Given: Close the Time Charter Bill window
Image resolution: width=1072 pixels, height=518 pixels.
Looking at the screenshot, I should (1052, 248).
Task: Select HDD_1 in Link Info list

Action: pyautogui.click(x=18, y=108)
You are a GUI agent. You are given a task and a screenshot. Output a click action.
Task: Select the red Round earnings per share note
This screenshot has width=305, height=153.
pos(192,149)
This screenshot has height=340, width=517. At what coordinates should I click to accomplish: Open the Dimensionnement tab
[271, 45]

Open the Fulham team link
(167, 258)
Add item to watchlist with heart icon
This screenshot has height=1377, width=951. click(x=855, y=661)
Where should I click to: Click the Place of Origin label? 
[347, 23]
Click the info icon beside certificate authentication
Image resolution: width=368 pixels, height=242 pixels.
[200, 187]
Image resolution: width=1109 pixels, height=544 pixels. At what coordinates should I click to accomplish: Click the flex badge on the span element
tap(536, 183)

= = = = =

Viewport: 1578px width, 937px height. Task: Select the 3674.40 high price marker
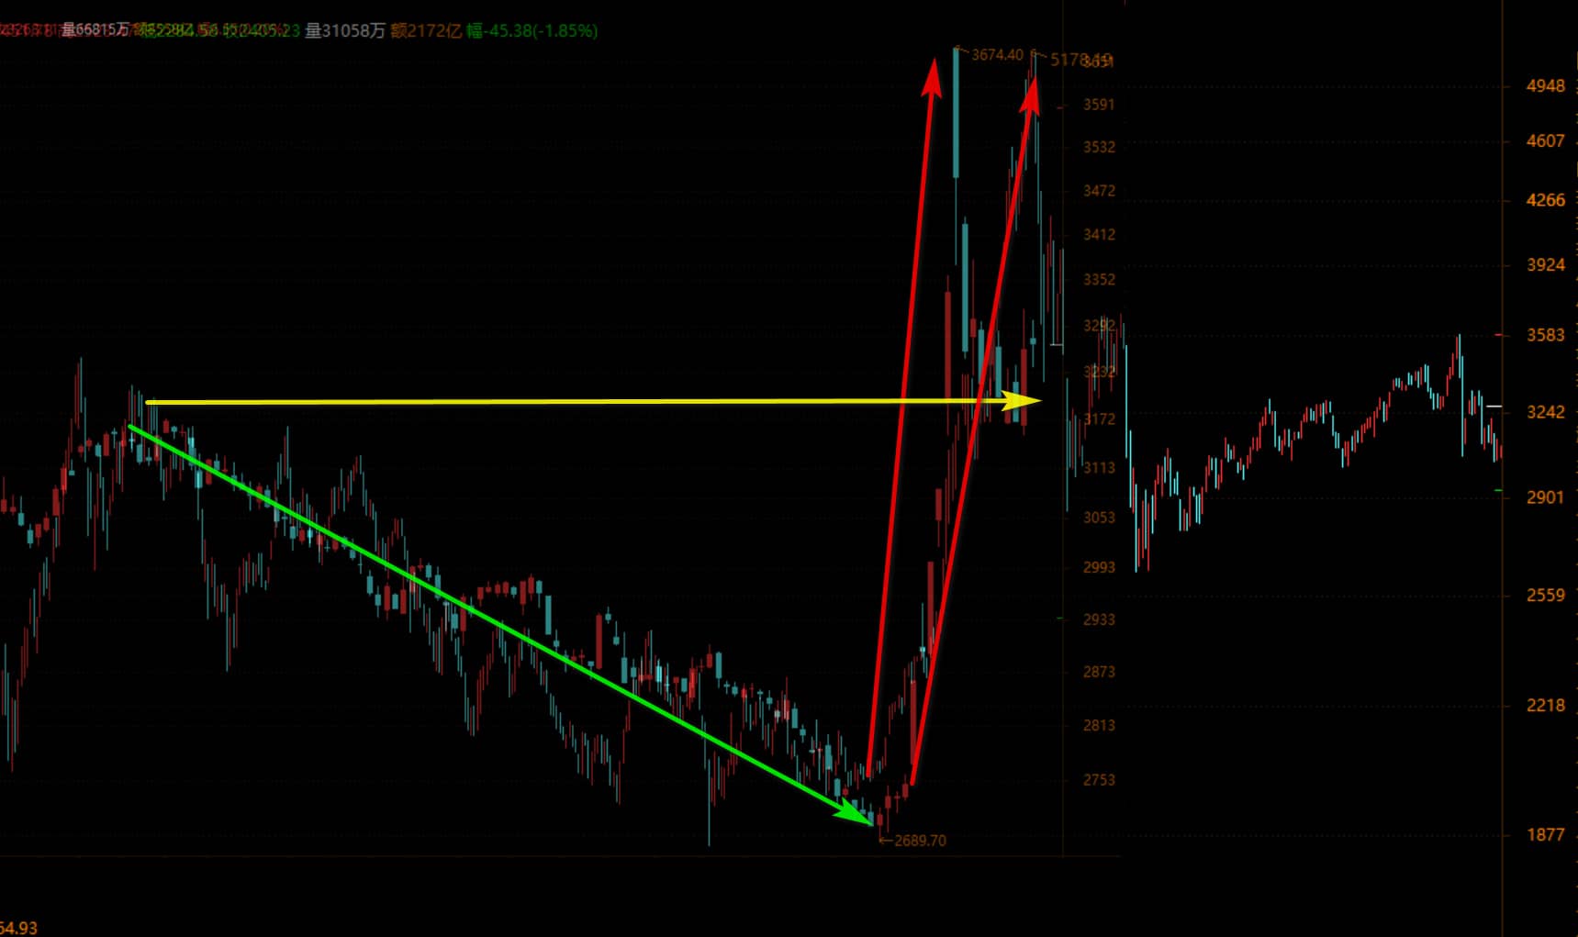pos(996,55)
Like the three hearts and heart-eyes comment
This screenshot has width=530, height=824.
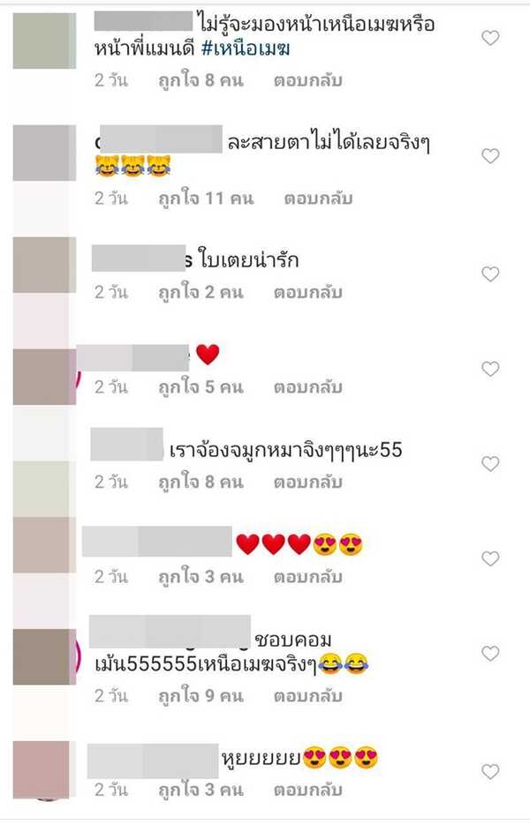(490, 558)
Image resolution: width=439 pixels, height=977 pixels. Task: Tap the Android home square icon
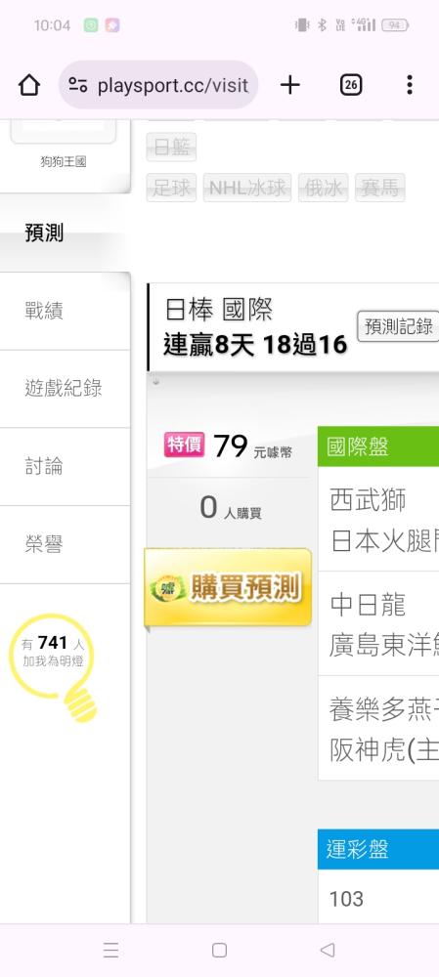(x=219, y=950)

= = = = =

▶ _Exercise instructions_
Above is a listing; print exactly its lines from the one with "Given: Close the Time Charter Bill window" through the one with "Task: Select the red", and no other lines.

▶ _Answer space_
Given: Close the Time Charter Bill window
Image resolution: width=1072 pixels, height=518 pixels.
Looking at the screenshot, I should (1052, 248).
Task: Select HDD_1 in Link Info list

Action: pyautogui.click(x=18, y=108)
You are a GUI agent. You are given a task and a screenshot. Output a click action.
Task: Select the red Round earnings per share note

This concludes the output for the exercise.